= Gene Federico =

American designer (1918–1999)

Gene Federico (February 6, 1918 – September 8, 1999) was an American graphic designer and advertising executive.

== Early life ==
Gene Federico was born in New York’s Greenwich Village on February 6, 1918. His family moved to the Bronx and then to Coney Island, where he attended Abraham Lincoln High School, home of Leon Friend’s Art Squad. The Art Squad exposed him to leading European Advertising artists whose inspiration would become the basis for his later work.

He attended the Pratt Institute and took weeknight classes at the Art Students League in Manhattan. He graduated from Pratt in 1939. After taking his first job in Newark, New Jersey in 1941, he became a GI stationed in North Africa and Europe until November 1945.

== Career ==
Returning from the war, Federico's work was exhibited at A-D Gallery in 1946 where he met Will Burtin, the art director for Fortune magazine. Burtin offered Federico a position as his art associate, however Federico didn’t care for editorial design and lasted only 10 months. His wife, Helen Federico worked for Paul Rand at the William Weintraub Agency, and Rand suggested he take a job at Grey Advertising. There, he met Bill Bernbach, Ned Doyle, Bob Gage, and Mac Dane. The men left to start their own agency, Doyle Dane Bernbach.

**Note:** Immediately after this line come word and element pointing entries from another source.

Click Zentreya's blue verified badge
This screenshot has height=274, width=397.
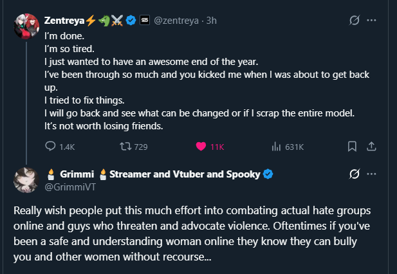tap(131, 21)
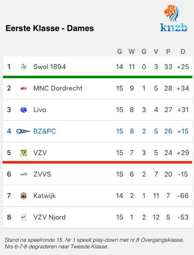Click the VZV Njord club logo
194x255 pixels.
[x=24, y=217]
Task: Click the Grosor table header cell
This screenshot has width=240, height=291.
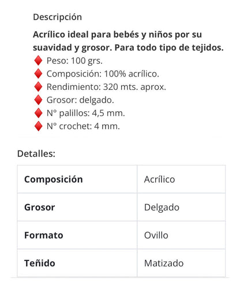Action: click(77, 207)
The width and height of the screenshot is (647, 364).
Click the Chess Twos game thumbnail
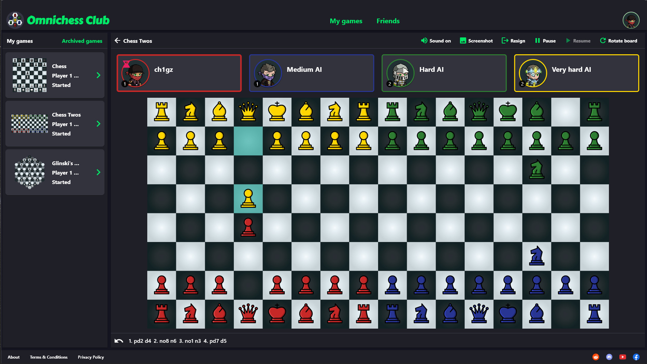click(28, 124)
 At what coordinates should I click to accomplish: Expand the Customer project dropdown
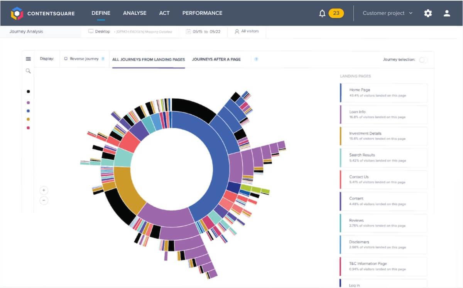pos(387,13)
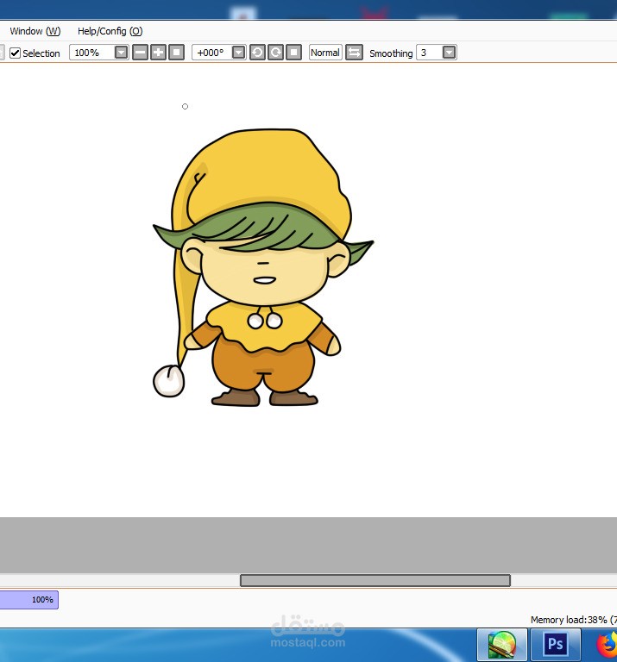Switch to Firefox in the taskbar
This screenshot has width=617, height=662.
pyautogui.click(x=608, y=644)
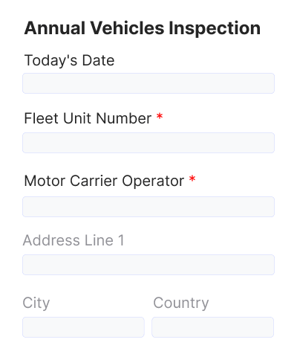
Task: Focus the Fleet Unit Number text box
Action: point(149,143)
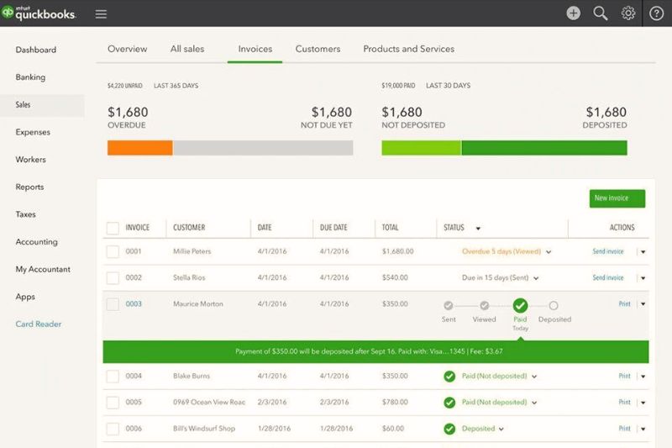Switch to the Customers tab
672x448 pixels.
coord(318,49)
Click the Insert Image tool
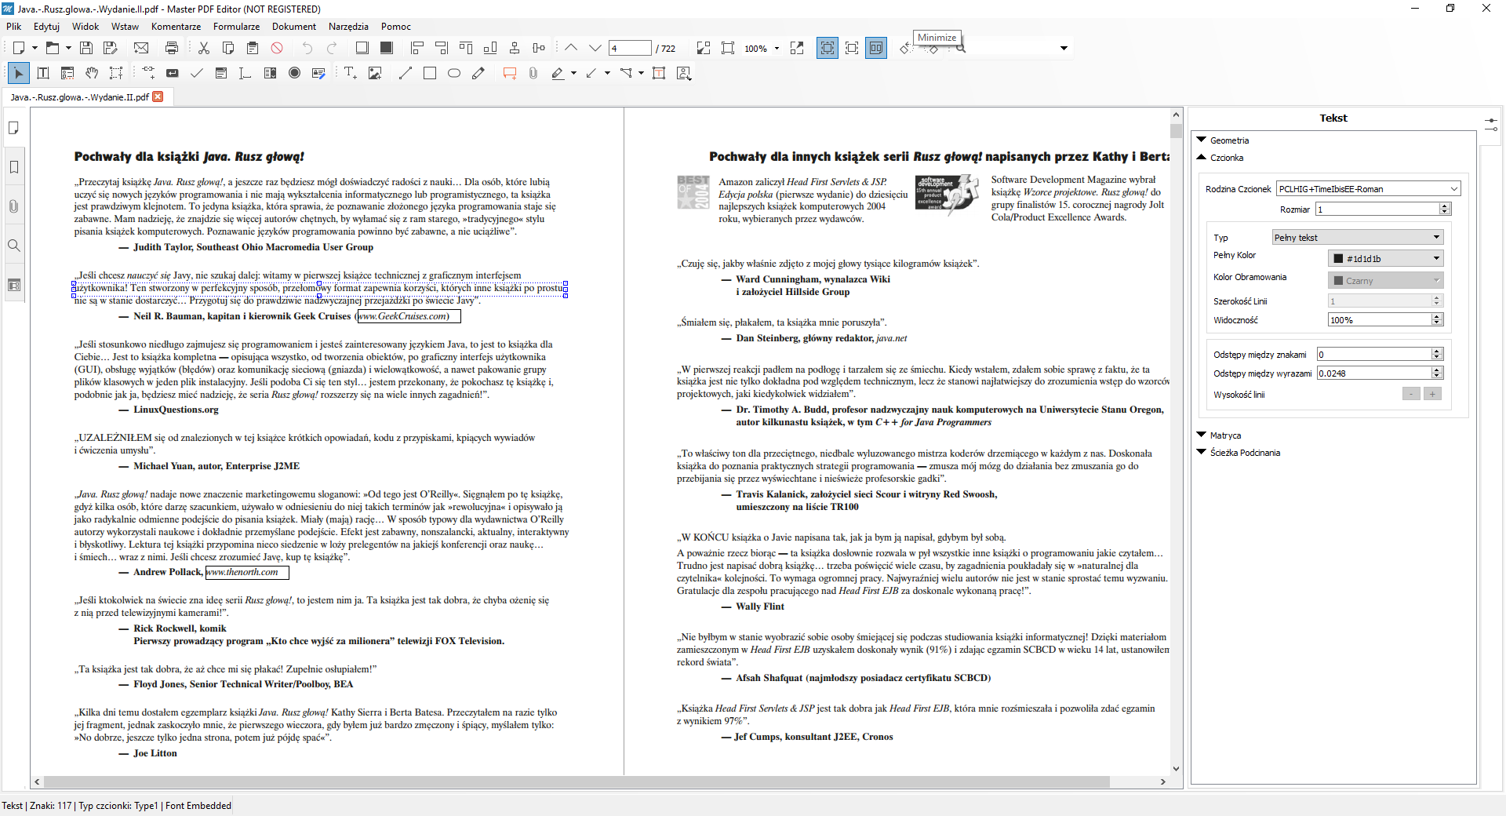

Federico was best known for his work at the agency for his Woman’s Day ads. One of his most memorable ads for Women’s Day in 1953, featured a simple and elegant use of the words “go out” to create a bicycle. This advertisement was representative of how his work integrated text and image in a composition. His heavy reliance on typography led him to work intimately with copywriters. In the mid-1950s, he developed a relationship with Aaron Burns (at the Composing Room) who introduced him to new typefaces to experiment with in his work. His work in the late 1950s and 60s was distinctly modern and the mark of American advertising’s “Creative Revolution.”

After a seven-year stint at Benton and Bowles, he started his own agency in 1967 with copywriter Dick Lord. Together, they founded Lord Federico (later renamed Lord, Geller, Federico, Einstein Inc.). He left the agency in 1991, to become an advertising and design consultant.

Federico was inducted into the Art Directors Club Hall of Fame in 1980. He was awarded the AIGA Medal in 1987. In 1991, he was awarded the Type Directors Club medal.

Federico died on September 8, 1999, in Pound Ridge, New York from prostate cancer. He was married to Helen Federico (1921-2012) and had two daughters, Gina and Lisa.